» DIRECTIONS FOR THIS TASK
Copy exactly, and only, the lines from the one with "Task: Click the SNARSOPD label" to the end of the listing; omit pictures.

○ ○ ○

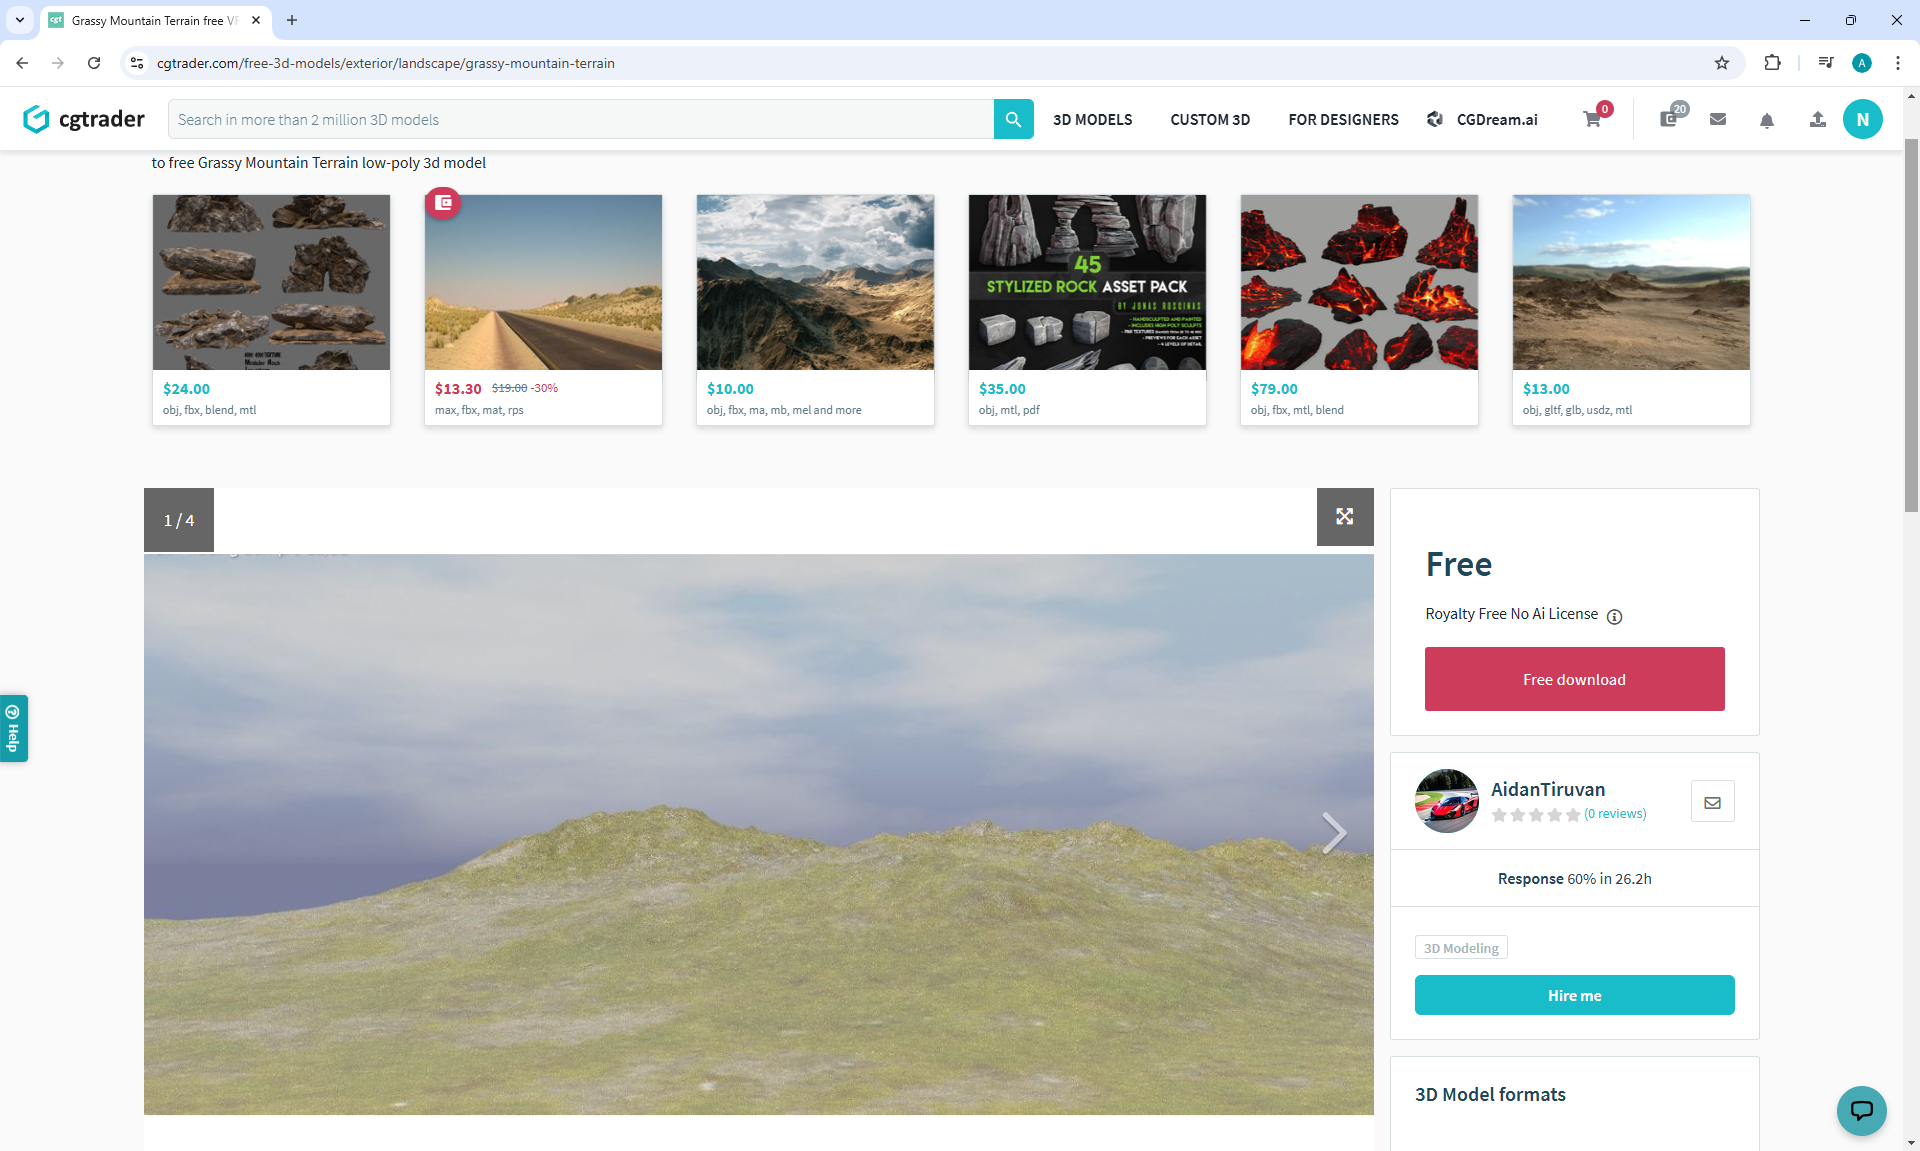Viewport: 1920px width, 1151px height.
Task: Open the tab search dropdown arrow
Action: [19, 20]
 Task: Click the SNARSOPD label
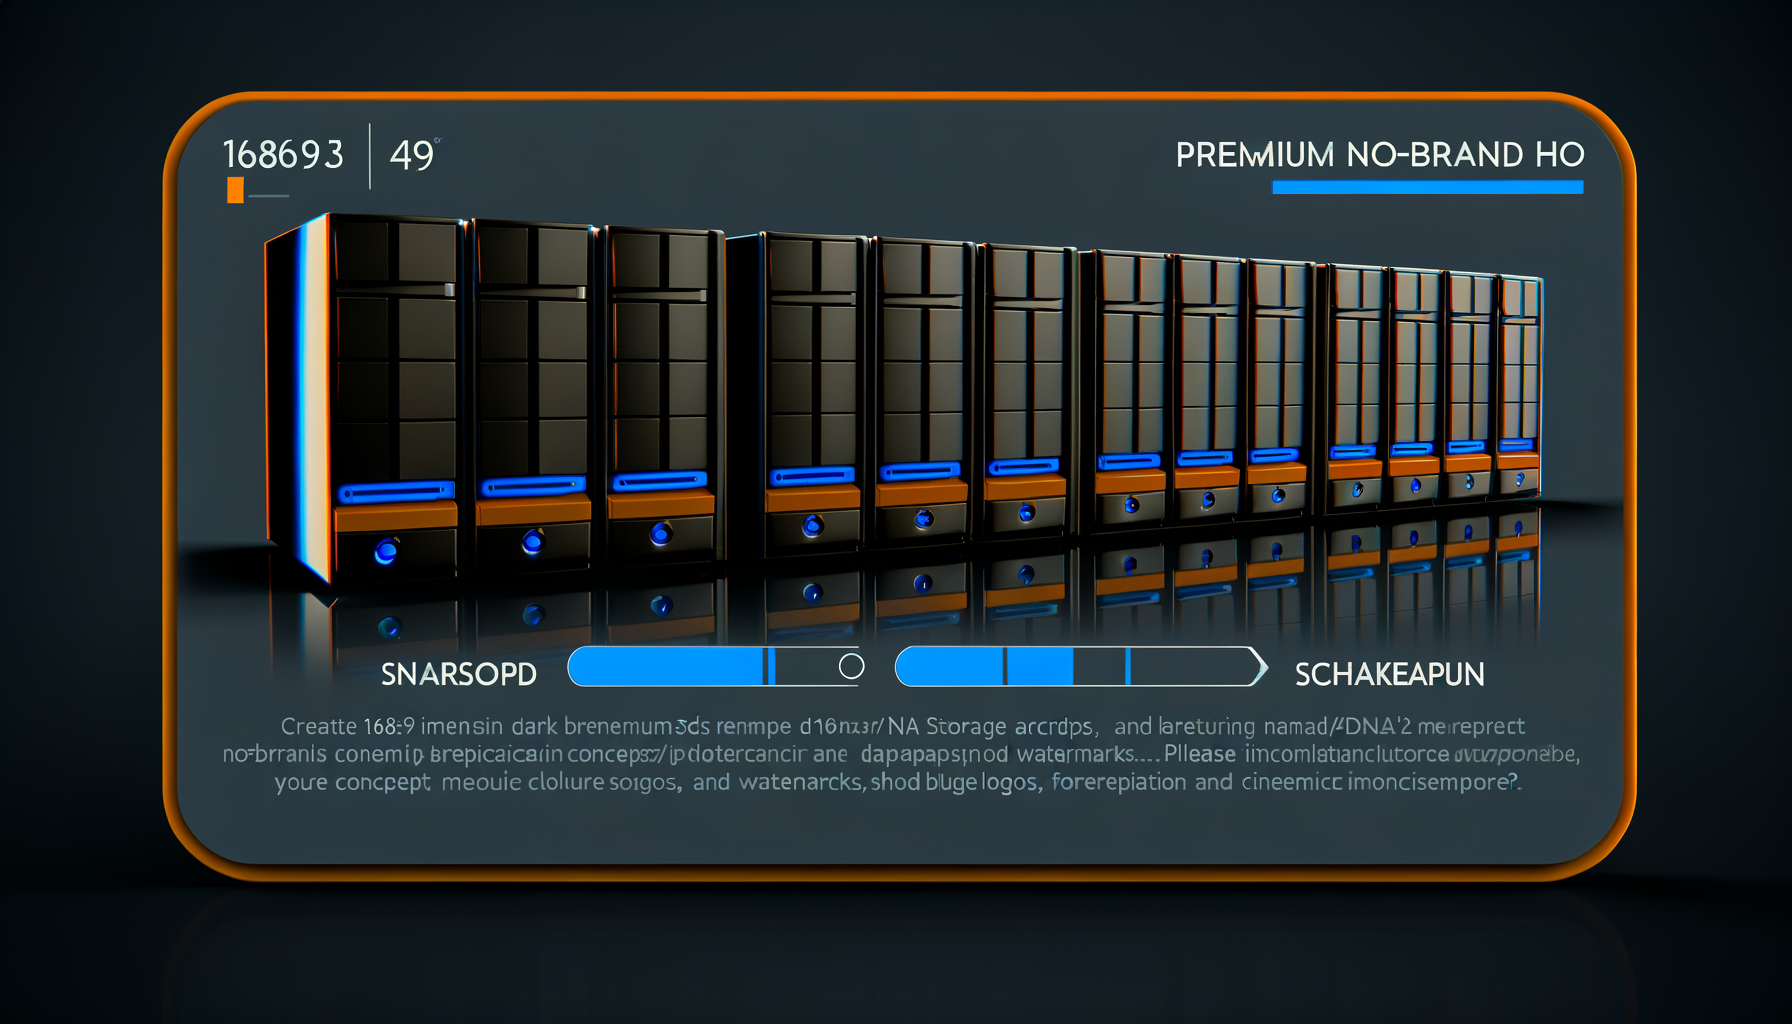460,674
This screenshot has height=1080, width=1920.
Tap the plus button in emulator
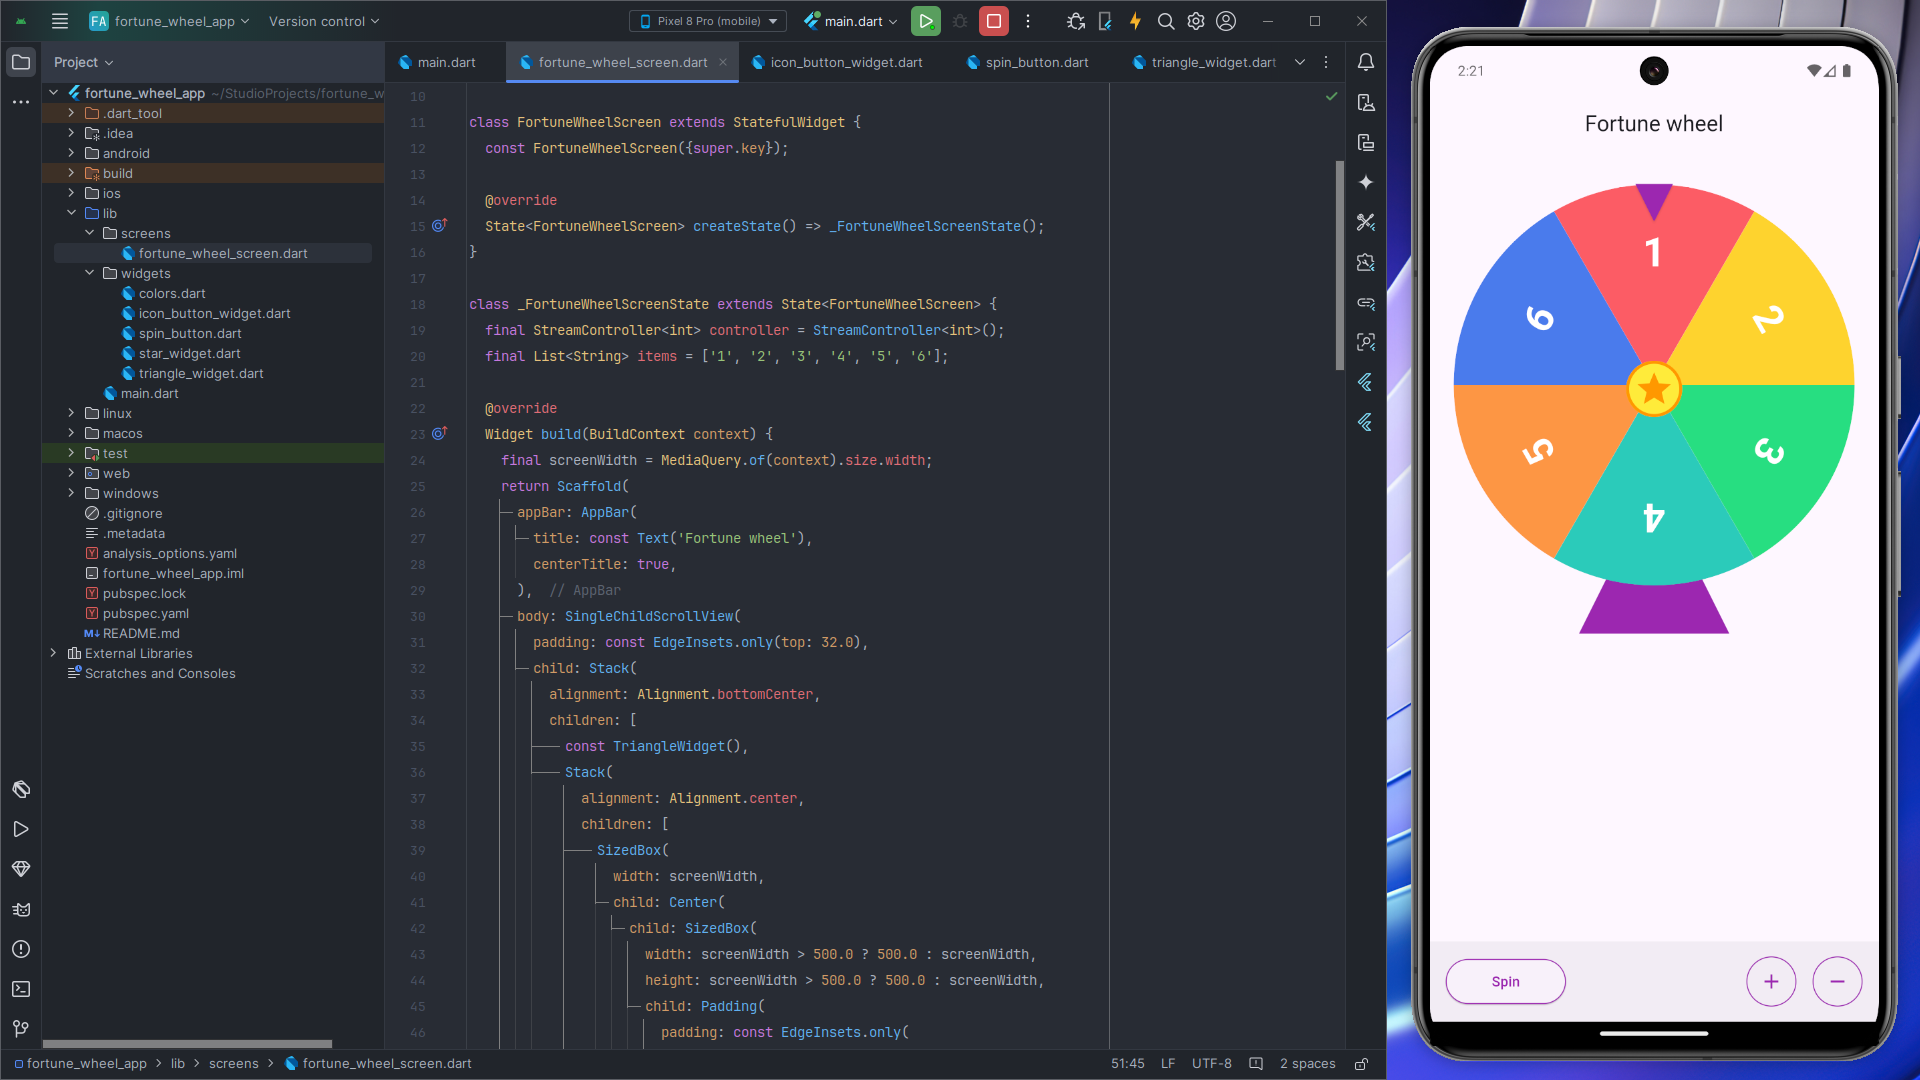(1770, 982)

○ ○ ○

» OUTPUT FOR THIS EXERCISE
 Task: Click the SNARSOPD label
460,674
This screenshot has height=1080, width=1920.
Tap the plus button in emulator
(1770, 982)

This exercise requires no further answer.